**Task details:**
With pictures omitted, transcribe exactly the lines from the one containing "Given: Click the IMM eSign logo" to the end of the records below.

**Exercise data:**
========
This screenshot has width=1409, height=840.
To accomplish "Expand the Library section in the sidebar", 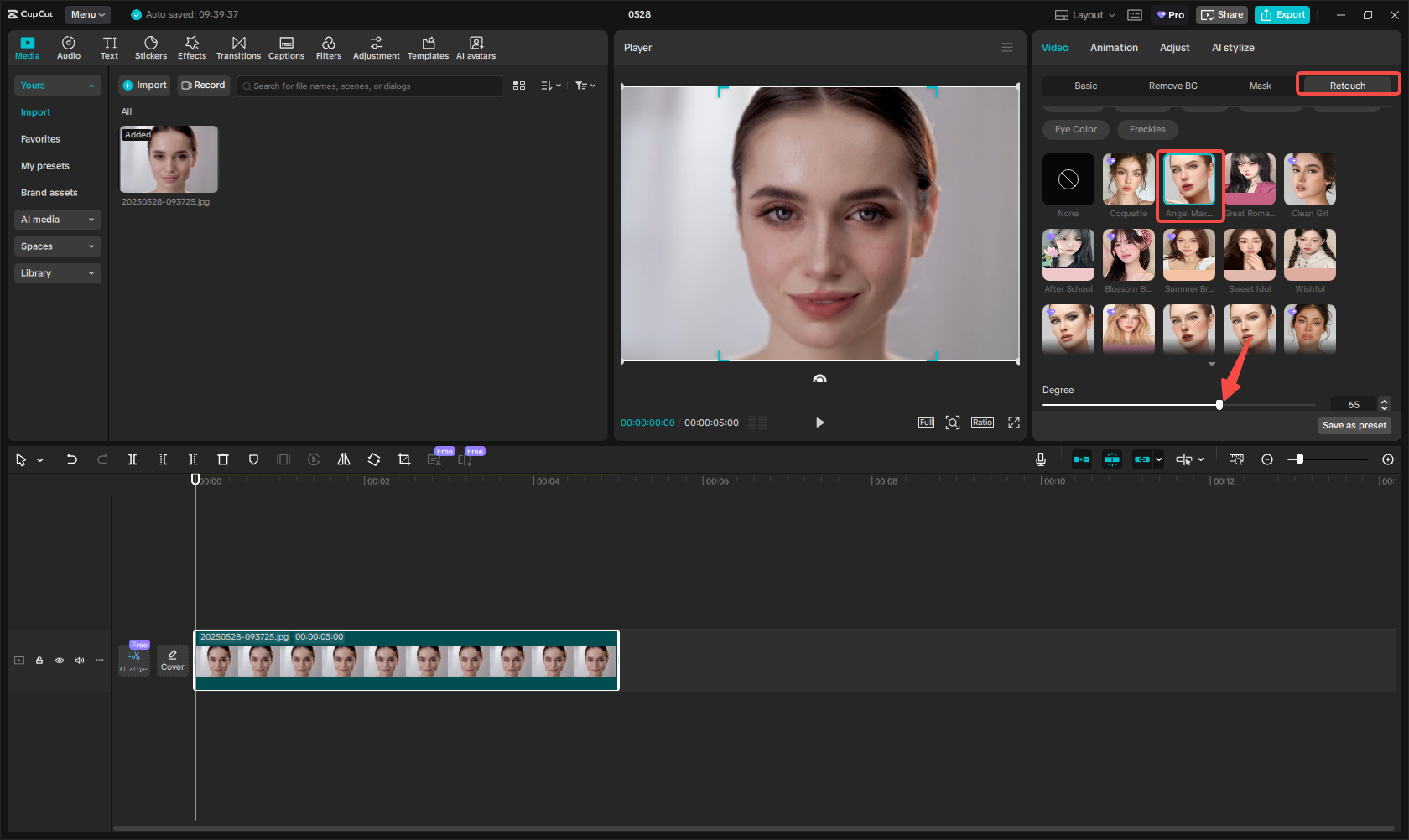I will pos(57,273).
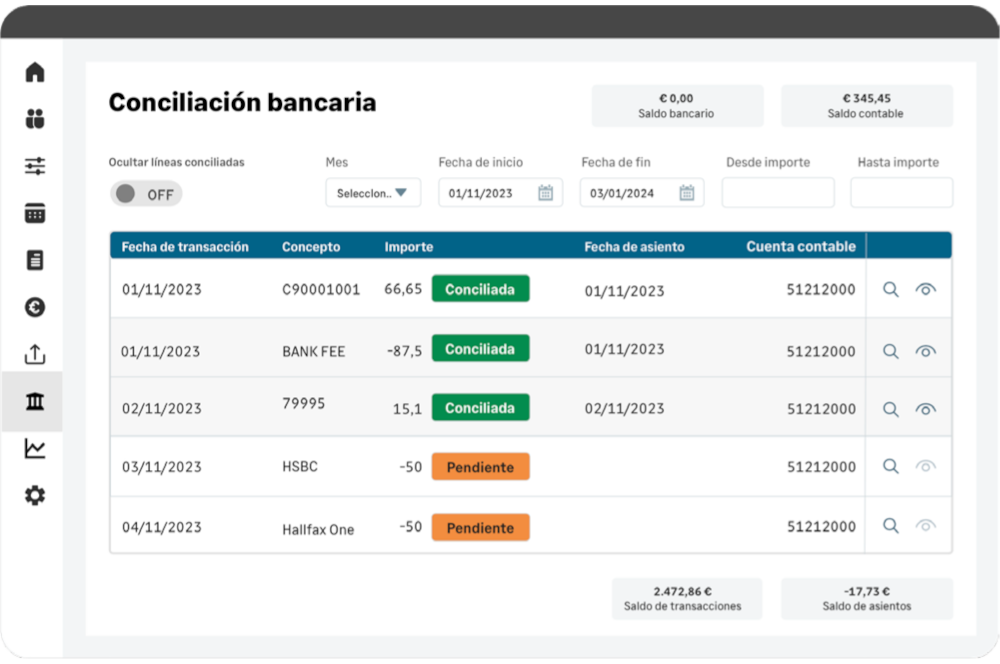Click the sliders settings icon in sidebar
The image size is (1000, 664).
pos(35,166)
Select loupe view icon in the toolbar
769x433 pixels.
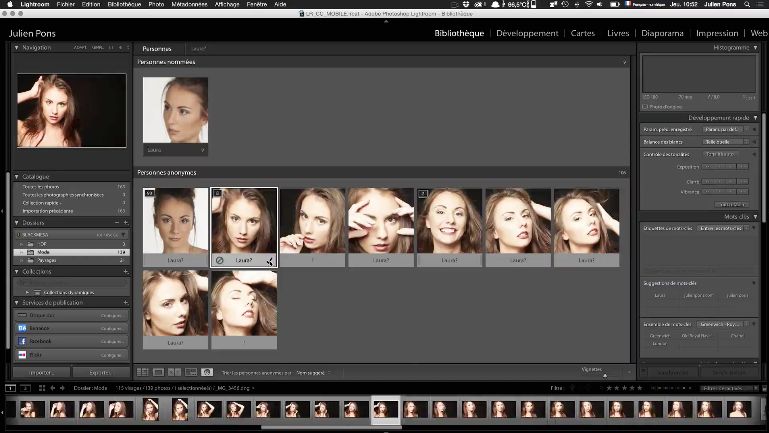158,372
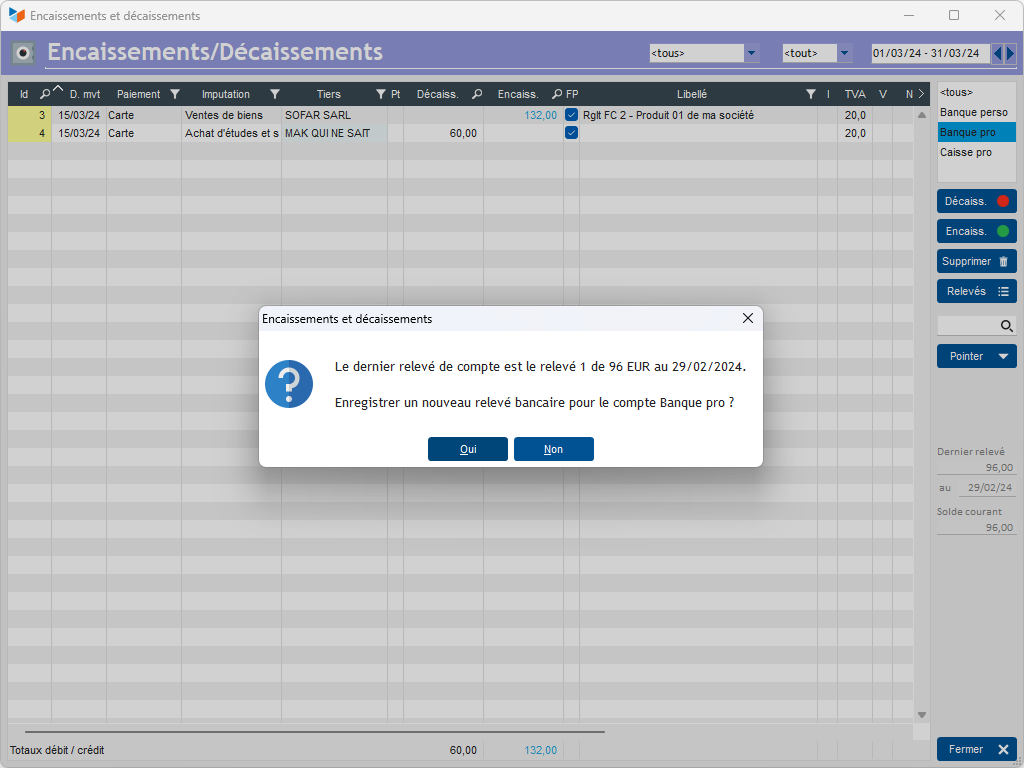
Task: Click the Imputation column filter funnel
Action: (275, 94)
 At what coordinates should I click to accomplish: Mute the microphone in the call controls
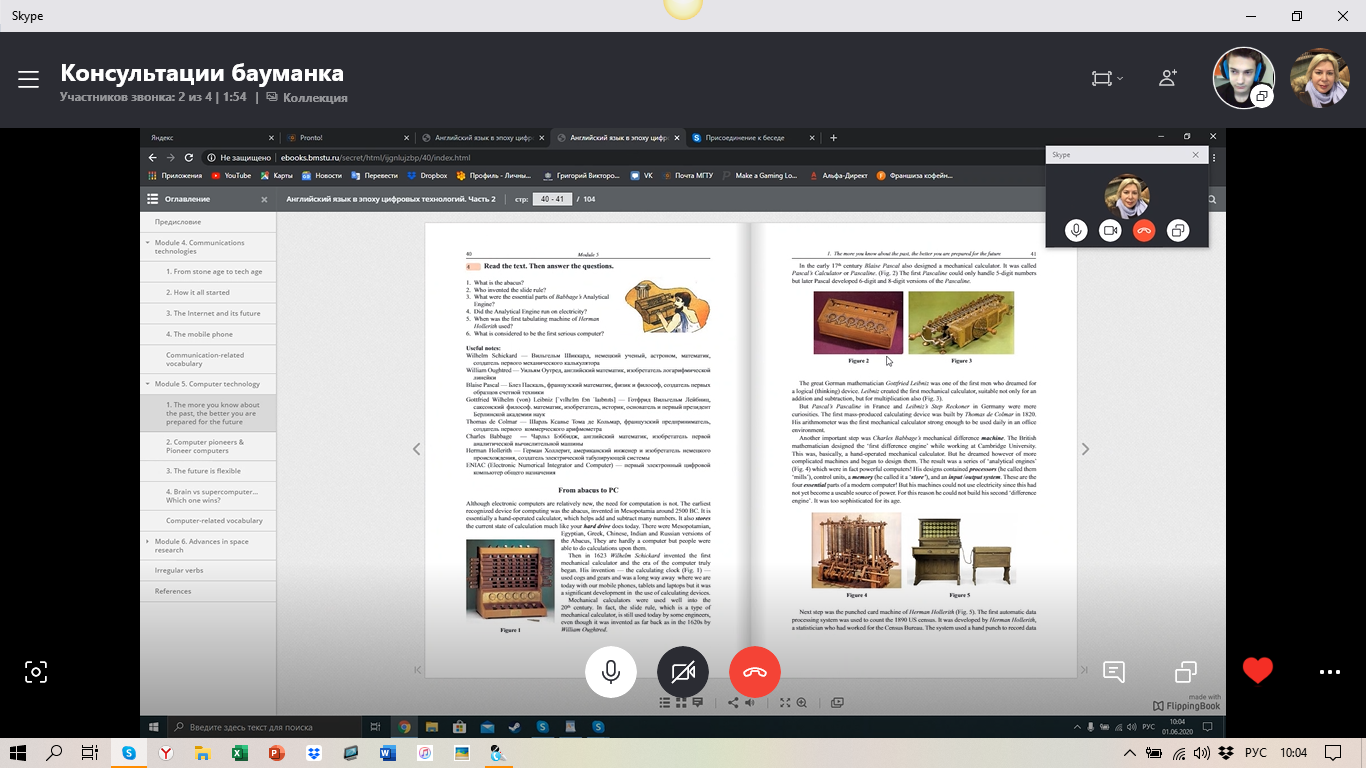(x=610, y=671)
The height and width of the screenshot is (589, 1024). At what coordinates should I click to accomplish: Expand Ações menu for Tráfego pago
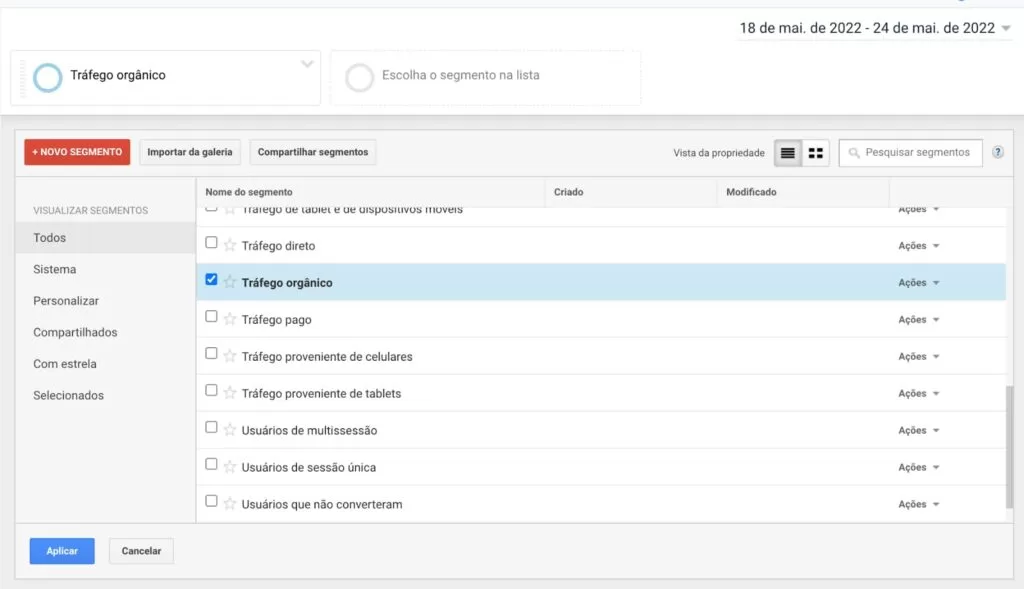point(918,319)
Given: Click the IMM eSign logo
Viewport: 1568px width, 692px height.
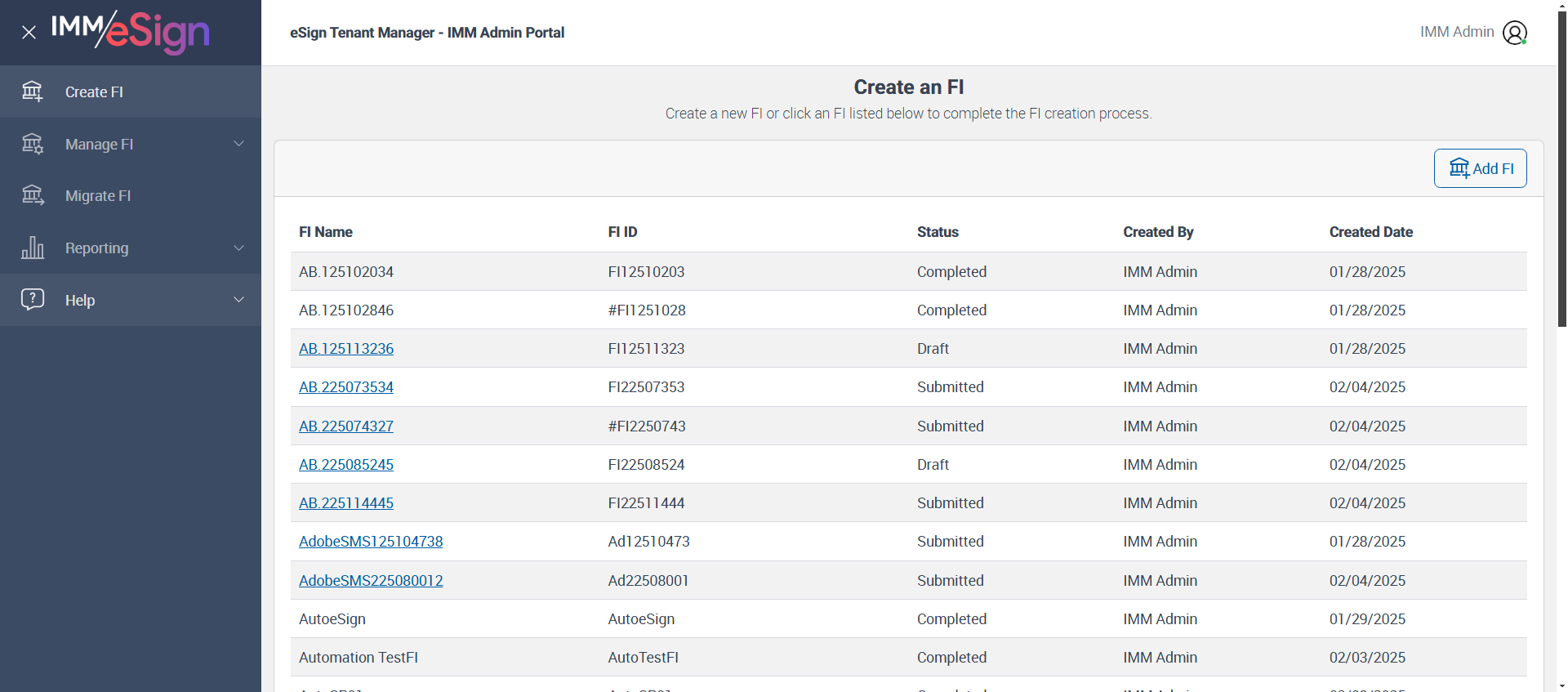Looking at the screenshot, I should (x=131, y=32).
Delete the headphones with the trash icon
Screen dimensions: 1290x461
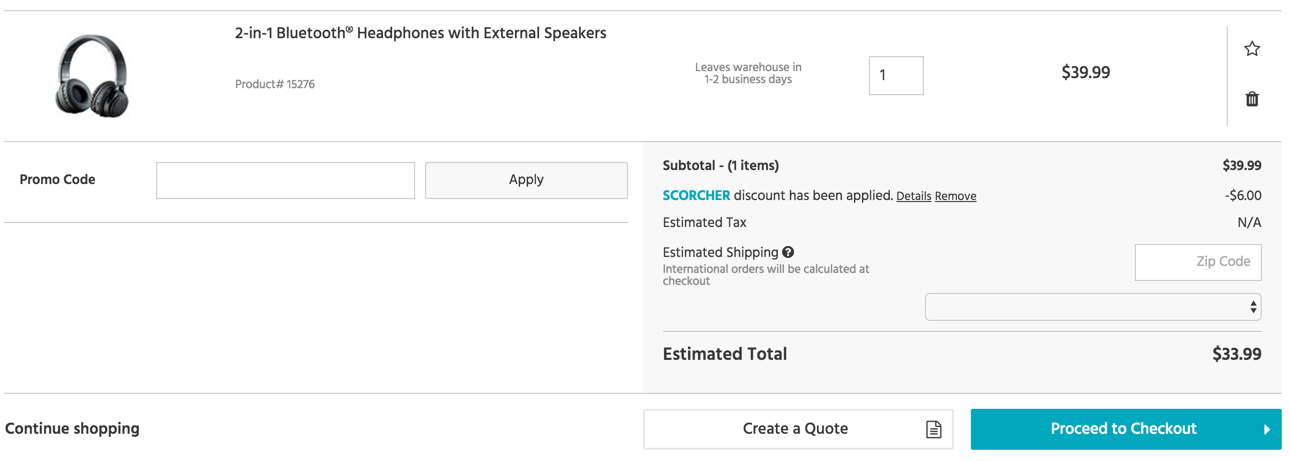1252,99
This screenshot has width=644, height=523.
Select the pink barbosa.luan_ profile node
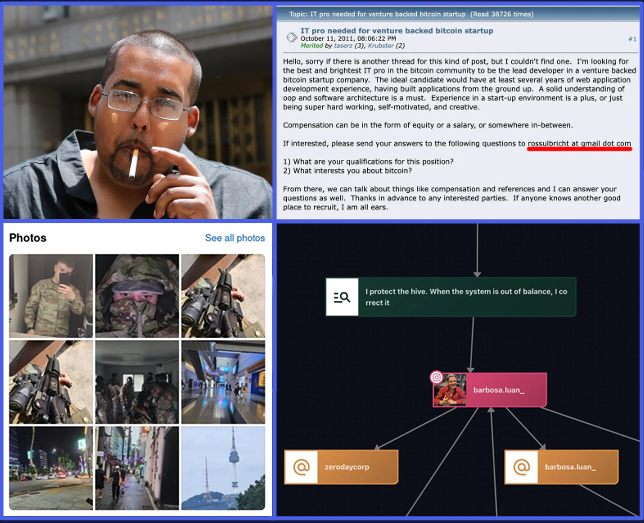click(490, 390)
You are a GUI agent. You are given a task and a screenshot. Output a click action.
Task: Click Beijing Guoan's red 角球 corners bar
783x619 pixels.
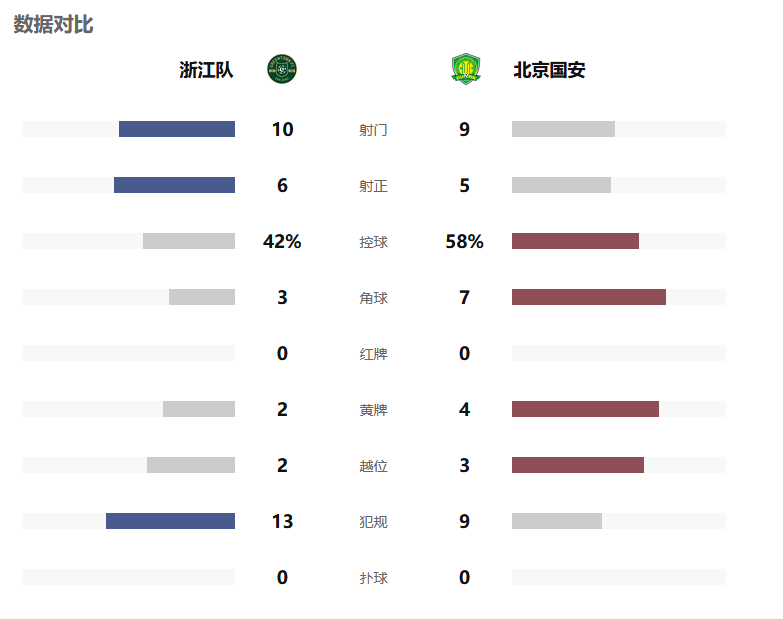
========
**Answer for the task:**
Given: Click the IMM eSign logo
Viewport: 1568px width, 692px height.
Looking at the screenshot, I should (x=131, y=32).
Delete the headphones with the trash icon
Screen dimensions: 1290x461
1252,99
This screenshot has width=644, height=523.
Select the pink barbosa.luan_ profile node
click(490, 390)
You are a GUI agent. You are given a task and a screenshot. Output a click action.
Task: Click Beijing Guoan's red 角球 corners bar
783x619 pixels.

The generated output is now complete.